Set down the full listing exactly, character for character.

-------- Available records --------

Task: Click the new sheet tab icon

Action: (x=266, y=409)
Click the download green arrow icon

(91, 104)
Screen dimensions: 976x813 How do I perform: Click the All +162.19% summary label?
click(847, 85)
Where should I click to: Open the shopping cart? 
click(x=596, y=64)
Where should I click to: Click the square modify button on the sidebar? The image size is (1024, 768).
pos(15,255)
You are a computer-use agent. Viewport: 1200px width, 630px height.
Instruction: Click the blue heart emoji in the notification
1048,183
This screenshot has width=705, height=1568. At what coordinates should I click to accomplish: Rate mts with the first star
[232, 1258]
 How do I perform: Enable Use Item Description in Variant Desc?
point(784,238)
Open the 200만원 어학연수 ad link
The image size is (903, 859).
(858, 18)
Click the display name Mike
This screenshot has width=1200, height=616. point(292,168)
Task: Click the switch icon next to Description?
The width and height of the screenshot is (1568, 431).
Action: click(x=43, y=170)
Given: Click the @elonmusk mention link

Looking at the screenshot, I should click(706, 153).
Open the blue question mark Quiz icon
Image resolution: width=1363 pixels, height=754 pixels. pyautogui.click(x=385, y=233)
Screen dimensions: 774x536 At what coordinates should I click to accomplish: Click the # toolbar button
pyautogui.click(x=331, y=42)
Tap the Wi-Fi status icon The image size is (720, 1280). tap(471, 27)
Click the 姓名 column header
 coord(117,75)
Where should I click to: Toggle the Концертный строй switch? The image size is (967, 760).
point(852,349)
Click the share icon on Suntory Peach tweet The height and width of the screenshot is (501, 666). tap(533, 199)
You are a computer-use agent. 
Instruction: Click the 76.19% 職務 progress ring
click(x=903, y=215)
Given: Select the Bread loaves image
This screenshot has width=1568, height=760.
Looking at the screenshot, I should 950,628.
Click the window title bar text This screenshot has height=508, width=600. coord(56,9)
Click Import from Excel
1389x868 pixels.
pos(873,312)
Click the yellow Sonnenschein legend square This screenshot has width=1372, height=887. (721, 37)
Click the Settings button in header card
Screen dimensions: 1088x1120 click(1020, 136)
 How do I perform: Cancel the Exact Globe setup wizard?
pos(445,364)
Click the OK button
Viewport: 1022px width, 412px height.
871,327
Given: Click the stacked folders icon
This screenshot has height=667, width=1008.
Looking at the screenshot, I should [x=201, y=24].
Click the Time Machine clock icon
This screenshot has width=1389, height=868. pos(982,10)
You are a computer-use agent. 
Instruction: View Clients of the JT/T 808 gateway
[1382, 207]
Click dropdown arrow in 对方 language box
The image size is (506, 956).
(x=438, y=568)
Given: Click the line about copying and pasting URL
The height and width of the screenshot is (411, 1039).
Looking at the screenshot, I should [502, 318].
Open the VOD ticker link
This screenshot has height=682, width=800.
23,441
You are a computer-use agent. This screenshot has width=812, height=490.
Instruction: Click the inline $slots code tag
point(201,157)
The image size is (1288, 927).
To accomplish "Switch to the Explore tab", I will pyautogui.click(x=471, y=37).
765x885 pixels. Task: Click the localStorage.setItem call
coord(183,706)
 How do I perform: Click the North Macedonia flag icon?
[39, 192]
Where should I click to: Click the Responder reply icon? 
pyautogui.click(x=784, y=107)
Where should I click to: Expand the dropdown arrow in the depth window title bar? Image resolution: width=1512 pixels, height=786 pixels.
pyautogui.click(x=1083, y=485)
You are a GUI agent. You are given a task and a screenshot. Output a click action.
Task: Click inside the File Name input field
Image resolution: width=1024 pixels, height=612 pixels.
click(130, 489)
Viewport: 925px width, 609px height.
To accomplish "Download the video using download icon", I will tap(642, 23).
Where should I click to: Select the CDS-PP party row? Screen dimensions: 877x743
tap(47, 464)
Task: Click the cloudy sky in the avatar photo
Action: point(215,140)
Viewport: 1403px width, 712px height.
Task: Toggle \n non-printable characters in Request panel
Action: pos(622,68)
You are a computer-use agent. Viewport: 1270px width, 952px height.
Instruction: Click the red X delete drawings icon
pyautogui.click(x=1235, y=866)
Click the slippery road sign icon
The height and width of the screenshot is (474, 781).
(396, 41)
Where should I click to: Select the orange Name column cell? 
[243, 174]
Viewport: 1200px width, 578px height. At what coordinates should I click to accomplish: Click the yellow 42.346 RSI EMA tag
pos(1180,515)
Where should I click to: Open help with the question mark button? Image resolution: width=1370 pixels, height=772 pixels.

--------

Completed exercise >>
Task: Click the new sheet tab icon

Action: (x=266, y=409)
Click the download green arrow icon

(91, 104)
Screen dimensions: 976x813 How do I perform: Click the All +162.19% summary label?
click(847, 85)
Where should I click to: Open the shopping cart? 
click(x=596, y=64)
Where should I click to: Click the square modify button on the sidebar? The image size is (1024, 768).
pos(15,255)
You are a computer-use agent. Viewport: 1200px width, 630px height.
Instruction: Click the blue heart emoji in the notification
1048,183
This screenshot has width=705, height=1568. At what coordinates should I click to accomplish: Rate mts with the first star
[232, 1258]
 How do I perform: Enable Use Item Description in Variant Desc?
point(784,238)
Open the 200만원 어학연수 ad link
The image size is (903, 859).
(858, 18)
Click the display name Mike
This screenshot has width=1200, height=616. point(292,168)
Task: Click the switch icon next to Description?
The width and height of the screenshot is (1568, 431).
Action: click(x=43, y=170)
Given: Click the @elonmusk mention link

Looking at the screenshot, I should click(706, 153).
Open the blue question mark Quiz icon
Image resolution: width=1363 pixels, height=754 pixels. pyautogui.click(x=385, y=233)
Screen dimensions: 774x536 At what coordinates should I click to accomplish: Click the # toolbar button
pyautogui.click(x=331, y=42)
Tap the Wi-Fi status icon The image size is (720, 1280). tap(471, 27)
Click the 姓名 column header
 coord(117,75)
Where should I click to: Toggle the Концертный строй switch? The image size is (967, 760).
point(852,349)
Click the share icon on Suntory Peach tweet The height and width of the screenshot is (501, 666). tap(533, 199)
You are a computer-use agent. 
Instruction: Click the 76.19% 職務 progress ring
click(x=903, y=215)
Given: Select the Bread loaves image
This screenshot has width=1568, height=760.
Looking at the screenshot, I should 950,628.
Click the window title bar text This screenshot has height=508, width=600. coord(56,9)
Click Import from Excel
1389x868 pixels.
pos(873,312)
Click the yellow Sonnenschein legend square This screenshot has width=1372, height=887. (721, 37)
Click the Settings button in header card
Screen dimensions: 1088x1120 click(1020, 136)
 How do I perform: Cancel the Exact Globe setup wizard?
pos(445,364)
Click the OK button
Viewport: 1022px width, 412px height.
871,327
Given: Click the stacked folders icon
This screenshot has height=667, width=1008.
Looking at the screenshot, I should [x=201, y=24].
Click the Time Machine clock icon
This screenshot has width=1389, height=868. pos(982,10)
You are a computer-use agent. 
Instruction: View Clients of the JT/T 808 gateway
[1382, 207]
Click dropdown arrow in 对方 language box
The image size is (506, 956).
(x=438, y=568)
Given: Click the line about copying and pasting URL
The height and width of the screenshot is (411, 1039).
Looking at the screenshot, I should [502, 318].
Open the VOD ticker link
This screenshot has height=682, width=800.
23,441
You are a computer-use agent. This screenshot has width=812, height=490.
Instruction: Click the inline $slots code tag
point(201,157)
The image size is (1288, 927).
To accomplish "Switch to the Explore tab", I will pyautogui.click(x=471, y=37).
765x885 pixels. Task: Click the localStorage.setItem call
coord(183,706)
 How do I perform: Click the North Macedonia flag icon?
[39, 192]
Where should I click to: Click the Responder reply icon? 
pyautogui.click(x=784, y=107)
Where should I click to: Expand the dropdown arrow in the depth window title bar? Image resolution: width=1512 pixels, height=786 pixels.
pyautogui.click(x=1083, y=485)
You are a GUI agent. You are given a task and a screenshot. Output a click action.
Task: Click inside the File Name input field
Image resolution: width=1024 pixels, height=612 pixels.
click(130, 489)
Viewport: 925px width, 609px height.
To accomplish "Download the video using download icon", I will tap(642, 23).
Where should I click to: Select the CDS-PP party row? Screen dimensions: 877x743
tap(47, 464)
Task: Click the cloudy sky in the avatar photo
Action: point(215,140)
Viewport: 1403px width, 712px height.
Task: Toggle \n non-printable characters in Request panel
Action: pos(622,68)
You are a computer-use agent. Viewport: 1270px width, 952px height.
Instruction: Click the red X delete drawings icon
pyautogui.click(x=1235, y=866)
Click the slippery road sign icon
The height and width of the screenshot is (474, 781).
(396, 41)
Where should I click to: Select the orange Name column cell? 
[243, 174]
Viewport: 1200px width, 578px height. At what coordinates should I click to accomplish: Click the yellow 42.346 RSI EMA tag
pos(1180,515)
Where should I click to: Open help with the question mark button? Image resolution: width=1370 pixels, height=772 pixels.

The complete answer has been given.